Traíra com Z popper. Foto: leandro Vitorino
- Poppers e Gênesis (diver criada por Thiago Zanetti) no período da manhã (até às 9:30 hs) e no final da tarde (após às 17 hs). Essas moscas sofrem mais ação nesses horários e são períodos com menos vento e, consequentemente, com menos marola pra atrapalhar a ação do Popper. Não use poppers grandes, são mais difíceis de pinchar e não tem necessidade. Não use poppers com anzóis que tem o gap muito fechado, não fisgam bem o peixe. Os poppers de cabeça curta se dão melhor que os pencil poppers. Não ate a Gênese com anzol muito grosso, pois pesam mais a mosca, comprometendo a sua flutuabilidade e funcionamento.

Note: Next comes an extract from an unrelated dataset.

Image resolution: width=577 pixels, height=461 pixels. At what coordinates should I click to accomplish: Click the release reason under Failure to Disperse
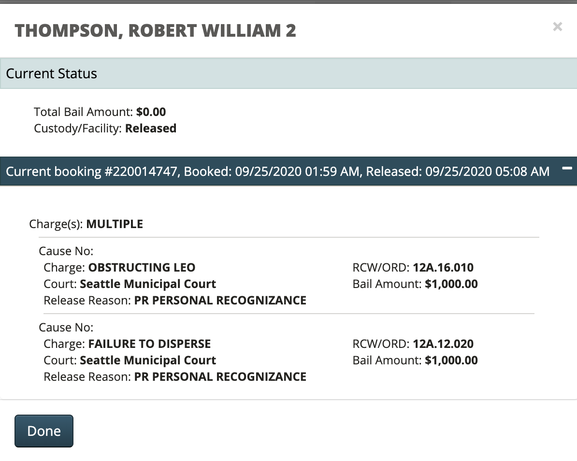pyautogui.click(x=220, y=377)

- Streamers de +- 15 cm, com EP ou Craft fur com cores cítricas ou todo branco com cabeça vermelha ou rosa, com brilho. Fazer listras verticais nas moscas de EP com canetas de DVD também atrai melhor o peixe, pois o movimento horizontal da mosca com listras verticais provocam uma maior sensação de movimento, instigando o predador ao ataque. Outro fator é que tanto os pequenos tucunarés, jacundás e outros pequenos ciclídeos (cará ou corró), que são presas naturais dos tucunarés da Serra da Mesa, possuem listras verticais.

Leader:

Uso Leaders de 1,5 m à 1,8 m;

Pra quem usa leaders cônicos, o 0x e o 1x são suficientes;

Fórmula de leader montado em duas partes para SM:

110 cm de fluocarbon 0,50 mm + 50 cm de fluocarbon 0,40 mm

O fluocarbon de 0,40 cm terá uma resistência de +- 20 libras, suficiente para a pesca na SM.            

Pesque e mergulhe consciente:


Ainda não existem leis ou fiscalização que protejam adequadamente os tucunarés do sudeste ou da Serra da Mesa, nem mesmo no seu período reprodutivo, sendo abatidos em várias modalidades de pesca. Acredito que independente da modalidade que se pratique, o que vale mesmo é exercitar a pesca consciente, da maneira menos agressiva ao ecossistema aquático, de forma que a captura seja prazerosa ao pescador e que ao mesmo tempo o peixe sofra o mínimo possível, sendo devolvido ativo e próximo do seu território! Lembre-se que abater uma grande matriz é enfraquecer o potencial genético do cardume. A época reprodutiva é, indubitavelmente, o melhor momento para os pescadores esportivos obterem ações na superfície e também o melhor instante para os apneístas “capturarem” boas fotos subaquáticas dos grandes troféus. Portanto, pesquem e mergulhem conscientes!


OBS: No texo acima escrevi muitas colocações pontuais de números, horários, meses e tamanhos. Sabemos que existe uma série de variações possíveis, mas coloquei dessa forma para ser mais didático e gerar menos confusão ao leitor.